27 Aralık 2011 Salı

İLERLEYEN BİR ÜLKE:TÜRKİYE



Her ülkenin,devletin mutlaka hedefleri vardır.
Ve buna bağlı olarak ya da bununla bağlantılı olarak ülkeleri yöneten hükümetlerin de politikaları vardır.
İster demokratik bir rejim olsun,ister mutlak iktidarların ya da tek adamların yönettiği rejimler olsun bunun istisnası yoktur.
Devlet özünde hedefi olan bir organizasyon demektir zaten.
Türkmenistan mesela,bağımsız olduktan bir süre sonra,tıpkı İsviçre gibi ,”tarafsız devlet” statüsü için başvurdu.
Kuzey Kore’de diktatör öldü,ama yerine geçen oğlu,babasının izinden bu demode olmuş komünist yönetimi sürdürme derdinde.
Bütün dünyaya da meydan okuyor.
Türkiye olarak ülkemiz de,özellikle son 150 yıldır daha ziyade Batı Medeniyeti’ni hedef alan politikalar geliştirdi.Bunu ne kadar başardı,ne kadar doğru algıladı ya da düzgün uyguladı tartışmaları bir yana,bu önceliğin devletimiz için vazgeçilmez bir ideal olduğu açıktır.
En son,yarım asırdır,sözümona küresel bir proje olan Avrupa Birliği hedefi doğrultsunda koşturup duruyoruz.
Zamanında komünist ya da sosyalist olan,diktatör rejimlere sahip Doğu Bloku ülkeleri bile AB üyesi olmasına rağmen,bizim AB hedefimiz,özellikle son zamanlara kadar tabiri caizse bir platonik aşka dönüşmüştü.

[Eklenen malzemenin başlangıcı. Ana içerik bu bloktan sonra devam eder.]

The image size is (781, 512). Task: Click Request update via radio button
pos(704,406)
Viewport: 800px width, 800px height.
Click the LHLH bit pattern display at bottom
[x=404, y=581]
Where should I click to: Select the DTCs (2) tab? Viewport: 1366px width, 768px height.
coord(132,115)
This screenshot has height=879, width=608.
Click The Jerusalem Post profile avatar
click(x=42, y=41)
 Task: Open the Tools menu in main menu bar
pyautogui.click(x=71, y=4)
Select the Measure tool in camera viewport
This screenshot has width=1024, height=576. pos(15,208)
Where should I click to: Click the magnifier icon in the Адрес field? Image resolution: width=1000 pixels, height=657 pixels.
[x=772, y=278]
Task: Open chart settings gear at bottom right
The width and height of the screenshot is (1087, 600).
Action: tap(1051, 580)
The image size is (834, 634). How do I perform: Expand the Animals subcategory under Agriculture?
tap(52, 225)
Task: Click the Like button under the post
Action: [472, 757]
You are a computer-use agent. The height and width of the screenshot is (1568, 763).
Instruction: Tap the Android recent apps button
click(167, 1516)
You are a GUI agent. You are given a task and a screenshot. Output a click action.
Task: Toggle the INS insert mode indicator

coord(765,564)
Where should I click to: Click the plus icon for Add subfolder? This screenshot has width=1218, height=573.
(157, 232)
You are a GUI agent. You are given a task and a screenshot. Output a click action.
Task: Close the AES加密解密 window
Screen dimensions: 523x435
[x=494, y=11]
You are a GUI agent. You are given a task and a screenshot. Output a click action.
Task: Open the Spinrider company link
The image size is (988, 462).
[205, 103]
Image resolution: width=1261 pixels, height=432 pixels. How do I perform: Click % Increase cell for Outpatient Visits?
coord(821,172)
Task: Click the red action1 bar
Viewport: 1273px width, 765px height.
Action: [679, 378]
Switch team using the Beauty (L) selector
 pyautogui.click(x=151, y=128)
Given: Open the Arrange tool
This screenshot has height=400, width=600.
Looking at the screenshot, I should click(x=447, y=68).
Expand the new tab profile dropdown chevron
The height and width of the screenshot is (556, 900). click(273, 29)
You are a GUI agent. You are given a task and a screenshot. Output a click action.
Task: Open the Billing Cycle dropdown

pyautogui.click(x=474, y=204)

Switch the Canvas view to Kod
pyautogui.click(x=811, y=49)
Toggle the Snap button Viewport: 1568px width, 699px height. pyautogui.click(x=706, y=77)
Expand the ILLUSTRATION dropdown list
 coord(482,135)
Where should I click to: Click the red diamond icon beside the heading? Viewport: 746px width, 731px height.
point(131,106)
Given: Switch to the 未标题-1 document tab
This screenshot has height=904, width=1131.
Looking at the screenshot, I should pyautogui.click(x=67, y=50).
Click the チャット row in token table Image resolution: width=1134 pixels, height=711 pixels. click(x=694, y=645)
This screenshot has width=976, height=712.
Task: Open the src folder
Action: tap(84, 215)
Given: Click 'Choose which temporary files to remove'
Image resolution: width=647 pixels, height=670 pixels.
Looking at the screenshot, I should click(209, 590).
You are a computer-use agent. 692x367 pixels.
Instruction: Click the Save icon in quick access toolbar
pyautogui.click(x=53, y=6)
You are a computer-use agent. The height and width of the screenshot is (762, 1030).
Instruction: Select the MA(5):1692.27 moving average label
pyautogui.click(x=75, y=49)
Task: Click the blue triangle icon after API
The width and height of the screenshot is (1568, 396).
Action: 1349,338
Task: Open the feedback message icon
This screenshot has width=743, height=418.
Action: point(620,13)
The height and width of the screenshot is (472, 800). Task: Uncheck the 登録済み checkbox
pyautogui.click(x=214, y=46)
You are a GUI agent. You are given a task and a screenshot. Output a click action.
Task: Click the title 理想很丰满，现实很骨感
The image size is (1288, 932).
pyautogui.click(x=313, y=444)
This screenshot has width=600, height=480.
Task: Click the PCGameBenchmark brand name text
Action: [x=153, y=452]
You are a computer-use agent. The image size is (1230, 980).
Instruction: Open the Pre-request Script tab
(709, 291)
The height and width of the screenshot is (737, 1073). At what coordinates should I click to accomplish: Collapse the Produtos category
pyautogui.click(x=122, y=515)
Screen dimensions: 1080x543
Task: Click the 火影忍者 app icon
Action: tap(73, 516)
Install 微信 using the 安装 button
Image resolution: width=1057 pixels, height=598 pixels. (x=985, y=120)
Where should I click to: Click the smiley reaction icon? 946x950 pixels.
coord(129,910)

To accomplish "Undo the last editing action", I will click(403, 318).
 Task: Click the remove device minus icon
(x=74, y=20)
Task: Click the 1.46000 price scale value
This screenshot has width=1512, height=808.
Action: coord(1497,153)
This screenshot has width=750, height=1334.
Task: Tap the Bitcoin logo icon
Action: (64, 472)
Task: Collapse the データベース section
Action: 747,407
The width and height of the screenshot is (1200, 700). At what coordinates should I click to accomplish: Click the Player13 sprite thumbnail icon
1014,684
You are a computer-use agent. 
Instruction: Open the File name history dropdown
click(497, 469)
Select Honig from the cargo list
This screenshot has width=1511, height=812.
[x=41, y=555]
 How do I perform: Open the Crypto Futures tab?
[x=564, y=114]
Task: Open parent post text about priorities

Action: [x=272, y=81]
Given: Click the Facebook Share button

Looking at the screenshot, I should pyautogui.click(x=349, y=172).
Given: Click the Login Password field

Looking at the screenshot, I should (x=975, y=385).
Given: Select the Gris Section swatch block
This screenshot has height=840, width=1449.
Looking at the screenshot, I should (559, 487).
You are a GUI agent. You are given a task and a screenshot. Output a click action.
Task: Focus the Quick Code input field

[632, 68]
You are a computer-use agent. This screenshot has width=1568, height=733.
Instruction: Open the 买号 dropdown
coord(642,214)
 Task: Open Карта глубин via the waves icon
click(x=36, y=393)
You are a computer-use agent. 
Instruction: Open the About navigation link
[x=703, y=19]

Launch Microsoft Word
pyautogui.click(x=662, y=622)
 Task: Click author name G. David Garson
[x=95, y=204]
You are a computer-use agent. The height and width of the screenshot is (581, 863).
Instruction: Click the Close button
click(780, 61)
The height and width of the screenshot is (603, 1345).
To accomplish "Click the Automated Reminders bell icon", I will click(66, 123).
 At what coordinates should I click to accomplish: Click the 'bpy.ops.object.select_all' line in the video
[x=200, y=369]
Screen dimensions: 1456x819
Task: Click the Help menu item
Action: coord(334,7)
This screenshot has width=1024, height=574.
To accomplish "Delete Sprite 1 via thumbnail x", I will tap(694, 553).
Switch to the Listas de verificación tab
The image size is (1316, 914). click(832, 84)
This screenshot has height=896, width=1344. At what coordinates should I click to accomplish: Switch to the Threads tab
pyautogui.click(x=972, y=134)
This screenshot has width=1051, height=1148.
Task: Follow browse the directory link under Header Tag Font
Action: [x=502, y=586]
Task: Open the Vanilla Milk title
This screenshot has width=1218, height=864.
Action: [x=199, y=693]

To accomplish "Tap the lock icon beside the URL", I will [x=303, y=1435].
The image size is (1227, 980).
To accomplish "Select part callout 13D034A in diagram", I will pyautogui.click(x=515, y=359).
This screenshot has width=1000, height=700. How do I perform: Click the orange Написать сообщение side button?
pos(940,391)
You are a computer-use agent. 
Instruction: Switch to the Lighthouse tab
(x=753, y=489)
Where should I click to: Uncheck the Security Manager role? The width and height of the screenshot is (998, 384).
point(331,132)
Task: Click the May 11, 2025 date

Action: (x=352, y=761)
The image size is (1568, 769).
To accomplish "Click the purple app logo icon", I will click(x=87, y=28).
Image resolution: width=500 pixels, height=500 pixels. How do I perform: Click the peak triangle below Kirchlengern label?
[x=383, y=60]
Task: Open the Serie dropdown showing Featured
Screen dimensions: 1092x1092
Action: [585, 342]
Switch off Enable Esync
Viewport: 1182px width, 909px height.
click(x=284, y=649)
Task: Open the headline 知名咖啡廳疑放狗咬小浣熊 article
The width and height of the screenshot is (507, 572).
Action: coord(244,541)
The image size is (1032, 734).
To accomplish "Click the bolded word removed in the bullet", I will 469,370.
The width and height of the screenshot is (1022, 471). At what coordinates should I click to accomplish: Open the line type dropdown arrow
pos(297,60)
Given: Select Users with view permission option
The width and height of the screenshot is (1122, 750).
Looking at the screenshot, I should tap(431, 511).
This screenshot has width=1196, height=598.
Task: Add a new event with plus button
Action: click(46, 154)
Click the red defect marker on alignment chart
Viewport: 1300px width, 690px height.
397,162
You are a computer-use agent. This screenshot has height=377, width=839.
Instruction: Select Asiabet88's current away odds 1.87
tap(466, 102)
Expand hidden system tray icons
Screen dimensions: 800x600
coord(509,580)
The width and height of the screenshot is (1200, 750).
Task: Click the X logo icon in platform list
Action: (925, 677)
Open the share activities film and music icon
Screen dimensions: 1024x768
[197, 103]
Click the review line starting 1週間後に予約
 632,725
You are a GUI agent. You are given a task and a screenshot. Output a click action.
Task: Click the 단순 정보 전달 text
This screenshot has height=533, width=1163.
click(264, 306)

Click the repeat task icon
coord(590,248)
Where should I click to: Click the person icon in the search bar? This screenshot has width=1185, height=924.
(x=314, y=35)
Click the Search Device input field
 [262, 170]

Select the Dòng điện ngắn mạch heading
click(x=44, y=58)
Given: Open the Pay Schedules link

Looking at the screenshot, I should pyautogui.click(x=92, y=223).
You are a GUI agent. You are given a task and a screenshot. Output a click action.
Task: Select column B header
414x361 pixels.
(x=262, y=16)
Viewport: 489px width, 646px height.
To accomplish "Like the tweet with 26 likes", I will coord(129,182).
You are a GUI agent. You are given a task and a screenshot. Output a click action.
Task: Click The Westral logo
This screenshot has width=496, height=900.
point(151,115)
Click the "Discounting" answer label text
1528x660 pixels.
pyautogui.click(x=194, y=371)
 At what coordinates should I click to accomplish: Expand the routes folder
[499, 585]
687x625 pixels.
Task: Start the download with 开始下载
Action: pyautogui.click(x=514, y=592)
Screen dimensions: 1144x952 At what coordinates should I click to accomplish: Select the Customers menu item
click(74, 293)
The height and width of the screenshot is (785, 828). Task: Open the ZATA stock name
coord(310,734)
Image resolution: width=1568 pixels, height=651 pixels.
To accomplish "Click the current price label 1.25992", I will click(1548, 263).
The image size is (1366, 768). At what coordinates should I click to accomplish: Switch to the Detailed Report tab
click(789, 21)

Neyse ki,son yıllarda millet ve devlet olarak,artık dünyanın parmakla gösterilir oyuncularından biri olmamız bu durumu yavaş yavaş tersine döndürmeye başladı.
Gelişen siyasi ve ekonomik olaylar,Türkiye’nin dünya siyasi ve ekonomik güçleri arasında artan yükselişi bizi bu acıklı tablodan kurtarıyor.
AB’ye yalvaran değil,yerine göre, ciddi ve mantıklı duruş sergileyen bir ülke durumundayız artık.
Dünyanın hangi noktasında ne oluyorsa,Türkiye olarak bizi de ilgilendirdiğinin farkındayız ve o ufku çizebiliyoruz.
Ortadoğu’da olsun,Avrupa’da veya dünyanın herhangi bir bölgesinde olsun,artık bizim de bir sözümüz olduğunu dünya muhakkak ki biliyor.
Ekonomideki 16. Sıraya yükselen ve son zamanlarda dünyanın en hızlı büyüyen ilk üç ekonomisinden birisi olmamız gibi etkenler tabii ki,bizleri sevmeyen,ilerlememizi istemeyen bir kısım güçleri,devletleri ya da “odakları” rahatsız edecektir,ediyor da.
İşte bu gibi nedenlerle önümüze on yıllardır bir takım suni meseleler çıkartılmıştır.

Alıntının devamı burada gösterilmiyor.